3.4 Practices to act on this information for changing policy and practice, within and across hospitals
As the microbiology team started generating their reports in their desired formats, the focus shifted to enabling the use of the data to build greater awareness about the problem of AMR within the hospital. As data entry processes improved, the microbiology team identified clinically relevant data to be reported to the physicians and the hospital management. For example, the microbiology team included age and gender-specific data to identify the age and gender-specific resistance. Another reporting format was developed which identified the top three resistant and sensitive isolates in the hospital.

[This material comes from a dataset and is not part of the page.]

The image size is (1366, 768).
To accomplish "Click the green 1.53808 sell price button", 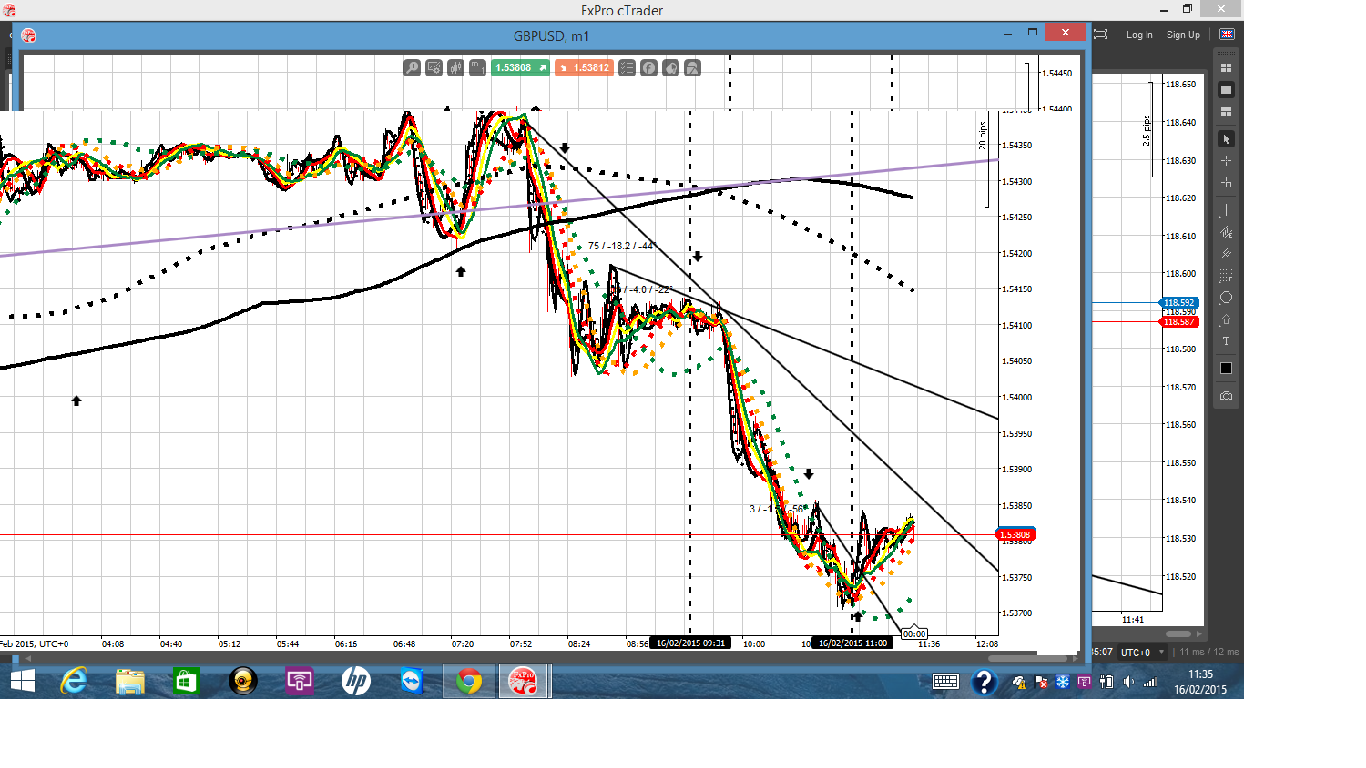I will pos(521,68).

3.4.1 Dissemination of information to the treating physicians
The monthly and quarterly department-wise reports sent to all treating physicians at the hospitals can potentially guide them to prescribe antibiotics therapy. Interviews were conducted with the physicians at various departments in the outpatient departments, wards, and ICUs to understand how these reports can be improved to better meet their needs. A consultant from the Gastroenterology department said:
I always wondered if I had such a report available while prescribing, I would have an idea of what antibiotics are susceptible and resistant in the area. Currently, we prescribe a second or third line of antibiotics during the first consultation, but it is better to prescribe the first-generation antibiotic if it is susceptible in almost 80% of cases as I see in this report. However, I did not think anyone would take an initiative to make such data available at a public hospital.

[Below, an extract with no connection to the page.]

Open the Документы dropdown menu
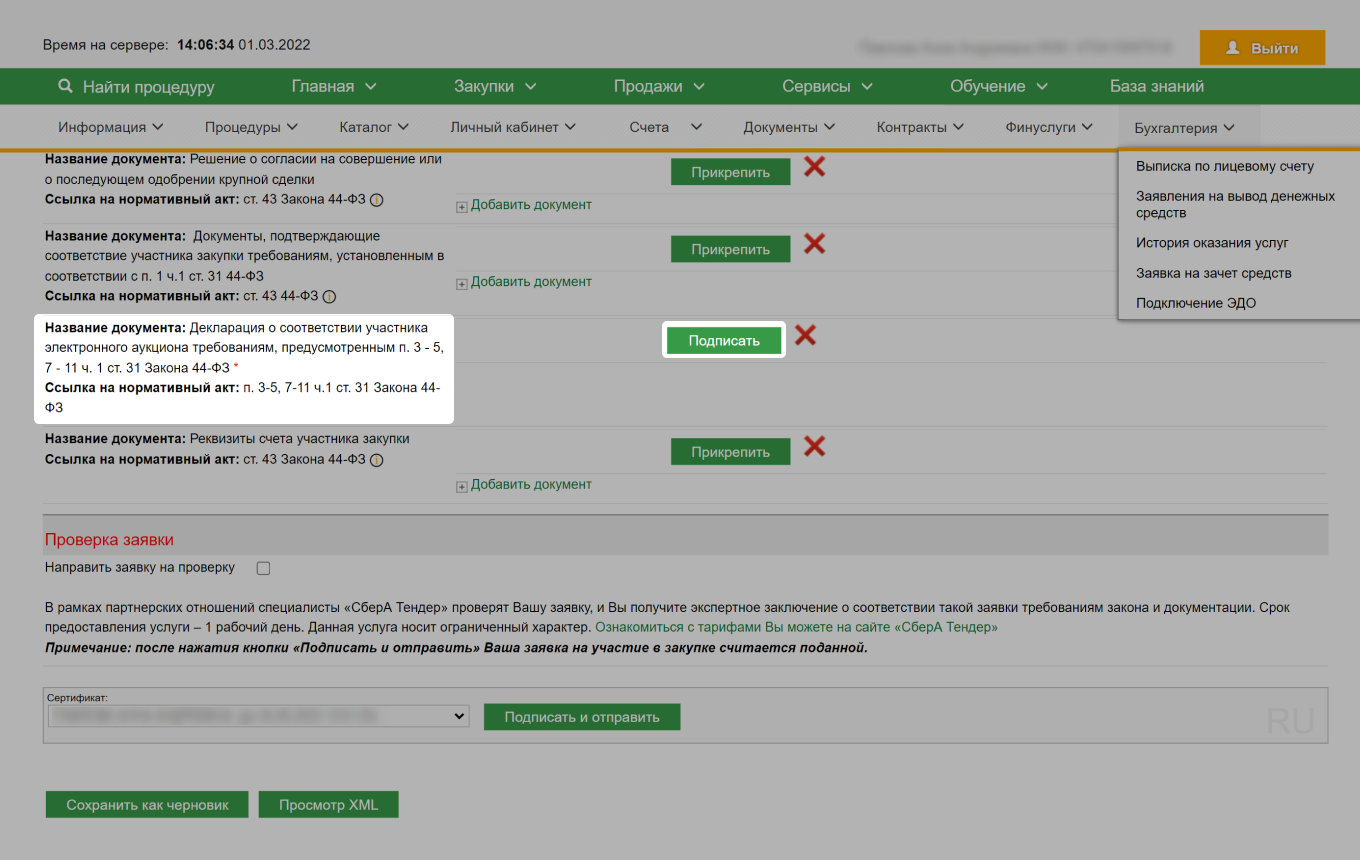Screen dimensions: 1360x860 pos(788,127)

3.4.2 Dissemination to the antimicrobial stewardship (AMS) committee and state
As per the national guidelines, all public hospitals were mandated to form an antimicrobial stewardship committee. The hospital formed a committee in October 2021, which is led by the Head of microbiology and includes members from other departments, such as Medicine and Surgery. The committee meets every month, and the HOD microbiology presents the monthly resistance profiles downloaded from the monitoring application to the members. The committee decided to use one year of resistance profile report data to develop an infection control and antibiotics use policy for the hospital. Additionally, the hospital shares a monthly resistance profile with the AMR coordinating centre in the state. A depiction of the flow of information with these interventions is shown in Figure 4.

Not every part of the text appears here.